The Los Angeles-based firm is moving forward to transform an office campus in Culver City formerly occupied by the NFL’s media arm, Urbanize Los Angeles reported. The six-acre property at 10950 Washington Boulevard has been empty since the NFL’s media operations relocated to Hollywood Park near SoFi Stadium in Inglewood four years ago.
Hudson is looking to turn part of the property into a mixed-use development with housing and commercial uses, according to Urbanize. NFL Media terminated its lease at the site in 2022.

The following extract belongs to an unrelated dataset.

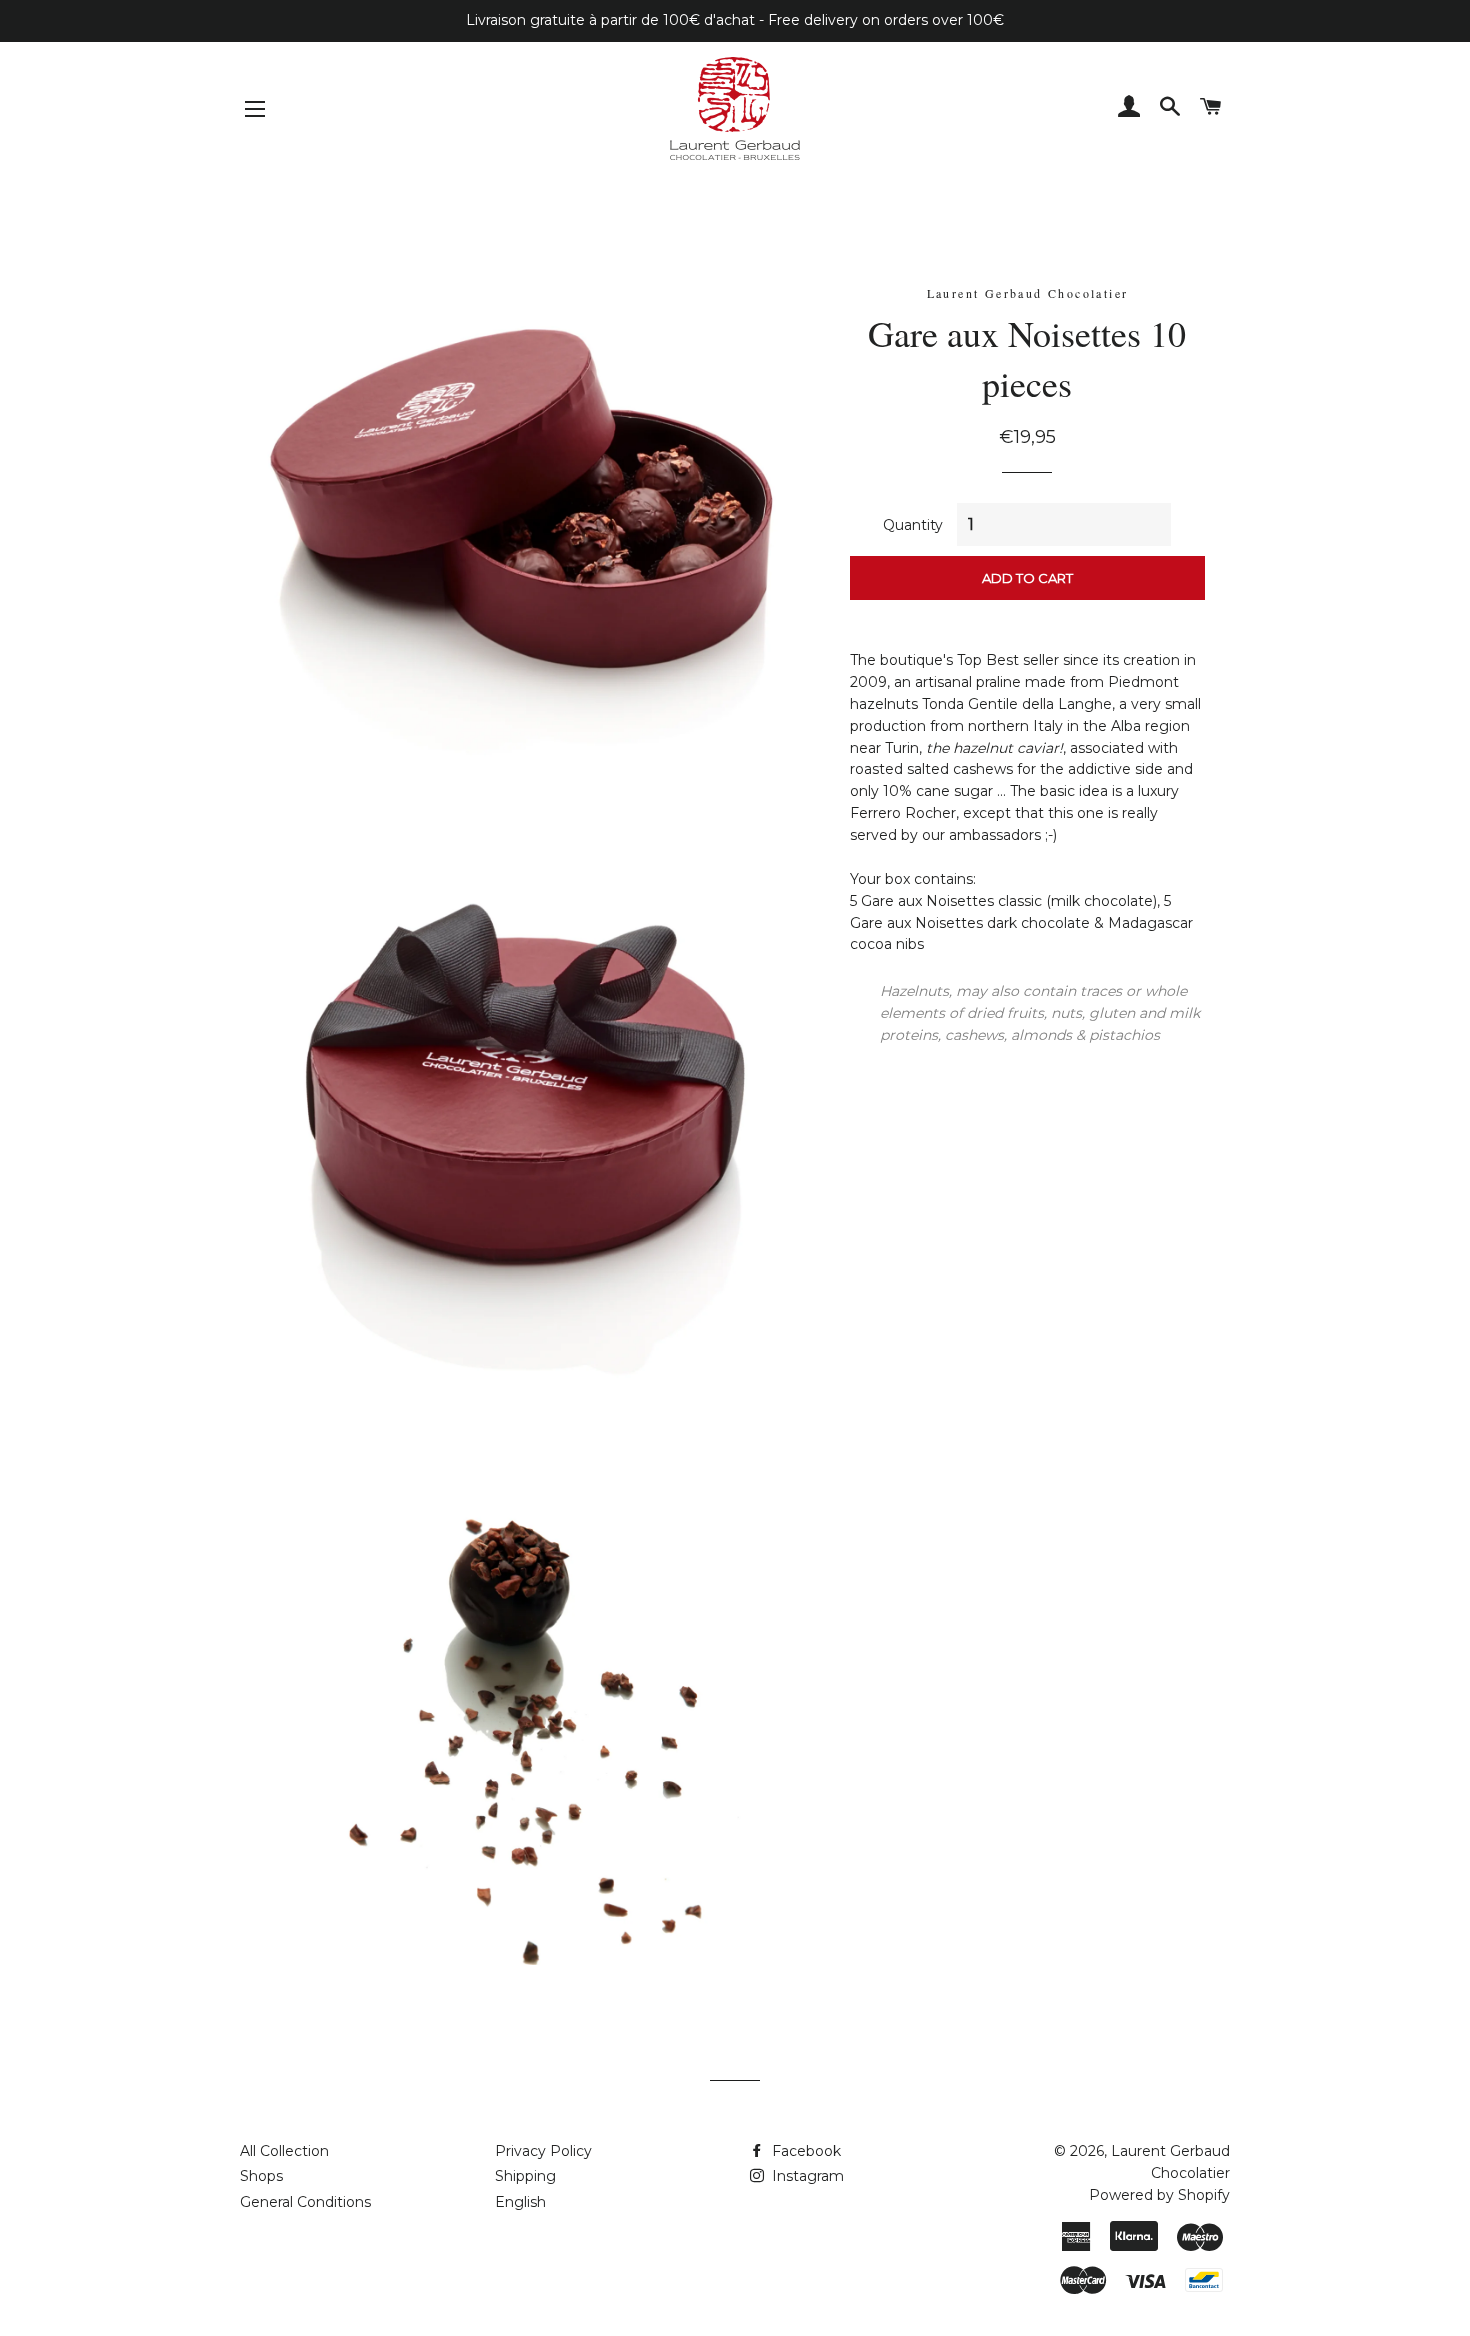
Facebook (804, 2151)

Under the proposal, Hudson would redevelop two five-story buildings to include a total of 508 apartments, 14,000 square feet of ground-floor commercial space, and parking for 715 vehicles. The project, designed by KFA Architecture, would have more than 100,000 square feet of landscaped open space, including an approximately 10,000-square-foot publicly-accessible plaza along Washington Boulevard.
Density bonus incentives allow the developer to build larger than what would be normally allowed at the site, provided it sets aside 79 of the apartments as deed-restricted low-income housing. In Los Angeles County, low income is generally defined as making less than $84,850 annually for one person.
The SoFi Stadium area is quickly becoming a sports media hub in the country’s entertainment capital.
Billionaire Stan Kroenke, owner of the Los Angeles Rams and SoFi Stadium, has filed plans to build Hollywood Park Studios at the 300-acre Hollywood Park retail village in Inglewood.
The 12-acre studio project is designed to be the International Broadcast Center for the 2028 Olympic and Paralympic Games. After the global sporting event, the studios would be available for entertainment production and operations.
The first phase of that development calls for five soundstages at 18,000 square feet each. An accompanying three-story, 80,000-square-foot office building would house support, production and postproduction facilities.
“The vision for Hollywood Park has always been to build a city within a city combining media, entertainment and technology that will transform the greater Los Angeles area,” Kroenke said in a statement of the endeavor.
The Culver City Planning Commission is set to review Hudson Pacific’s plans later this month.